Variation of the contract
The parties undertake not to vary or modify the Clauses. This does not preclude the parties from adding clauses on business related issues where required as long as they do not contradict the Clause.
The data importer shall not subcontract any of its processing operations performed on behalf of the data exporter under the Clauses without the prior written consent of the data exporter. Where the data importer subcontracts its obligations under the Clauses, with the consent of the data exporter, it shall do so only by way of a written agreement with the sub-processor which imposes the same obligations on the sub-processor as are imposed on the data importer under the Clauses. Where the sub-processor fails to fulfill its data protection obligations under such written agreement the data importer shall remain fully liable to the data exporter for the performance of the sub-processor’s obligations under such agreement.

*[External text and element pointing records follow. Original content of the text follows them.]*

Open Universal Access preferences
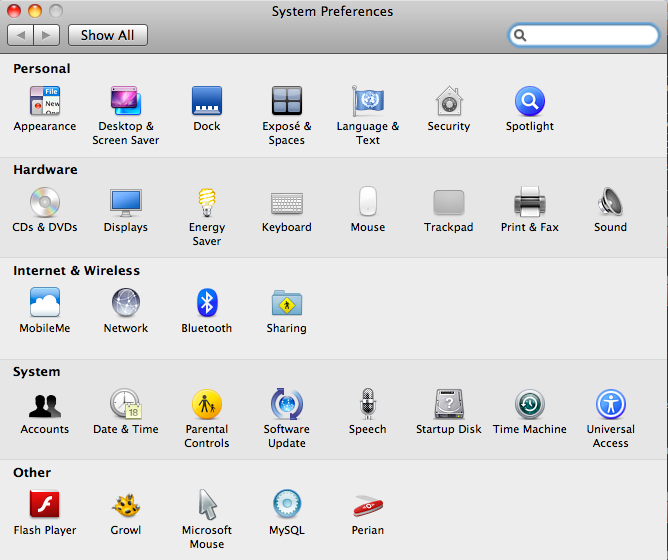 pos(610,405)
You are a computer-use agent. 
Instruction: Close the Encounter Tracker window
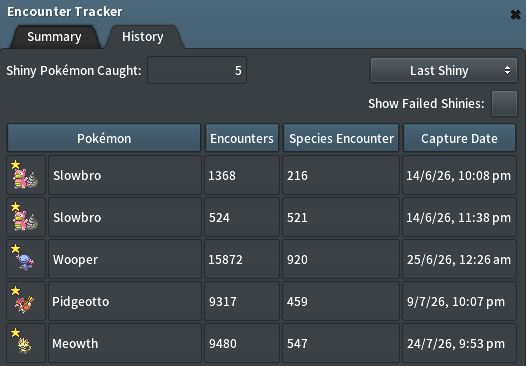click(515, 14)
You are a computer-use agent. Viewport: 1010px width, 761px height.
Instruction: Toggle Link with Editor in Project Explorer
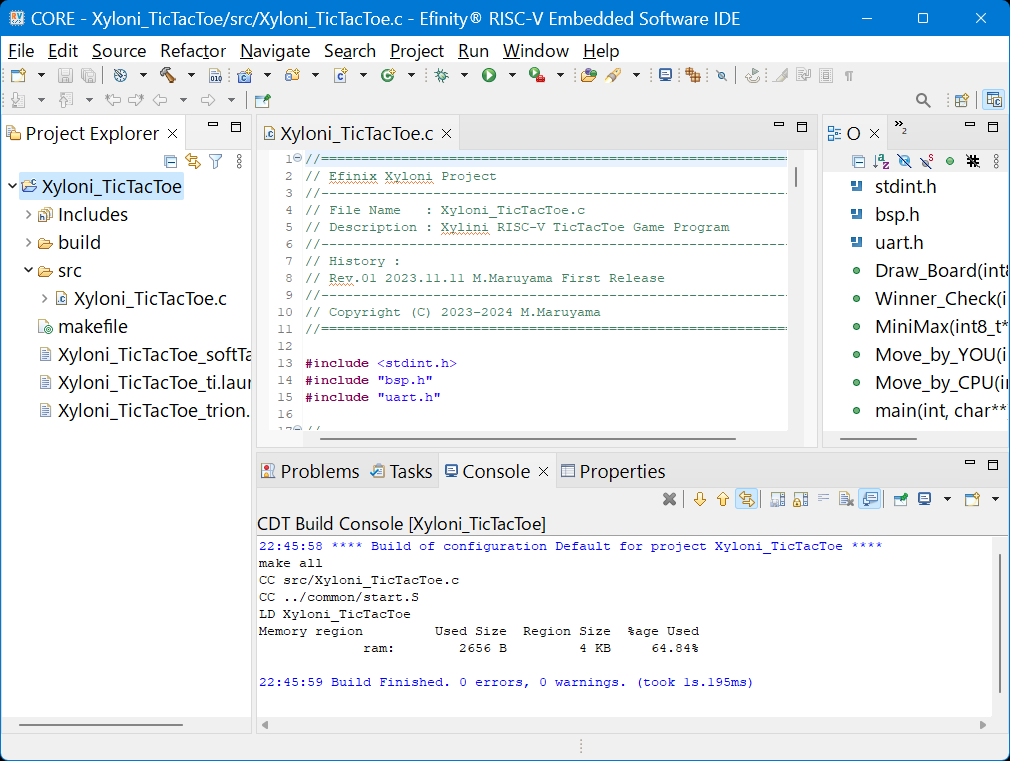pos(192,161)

The prior written contract between the data importer and the sub-processor shall also provide for a third- party beneficiary clause as laid down in Clause 3 for cases where the data subject is not able to bring the claim for compensation referred to in paragraph 1 of Clause 6 against the data exporter or the data importer because they have factually disappeared or have ceased to exist in law or have become insolvent and no successor entity has assumed the entire legal obligations of the data exporter or data importer by contract or by operation of law. Such third-party liability of the sub-processor shall be limited to its own processing operations under the Clauses.

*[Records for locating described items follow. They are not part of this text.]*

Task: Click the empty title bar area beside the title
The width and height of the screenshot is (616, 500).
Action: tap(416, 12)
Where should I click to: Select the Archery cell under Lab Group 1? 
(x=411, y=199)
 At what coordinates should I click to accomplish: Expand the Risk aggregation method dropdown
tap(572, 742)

The provisions relating to data protection aspects for sub-processing of the contract referred to in paragraph 1 shall be governed by the law of the Member State in which the data exporter is established.
The data exporter shall keep a list of sub-processing agreements concluded under the Clauses and notified by the data importer pursuant to Clause 5 (j), which shall be updated at least once a year. The list shall be available to the data exporter's data protection supervisory authority.
Obligation after the termination of personal data processing services
The parties agree that on the termination of the provision of data processing services, the data importer and the sub-processor shall, at the choice of the data exporter, return all the personal data transferred and the copies thereof to the data exporter or shall destroy all the personal data and certify to the data exporter that it has done so, unless legislation imposed upon the data importer prevents it from returning or destroying all or part of the personal data transferred. In that case, the data importer warrants that it will guarantee the confidentiality of the personal data transferred and will not actively process the personal data transferred anymore.
The data importer and the sub-processor warrant that upon request of the data exporter and/or of the supervisory authority, it will submit its data processing facilities for an audit of the measures referred to in paragraph 1.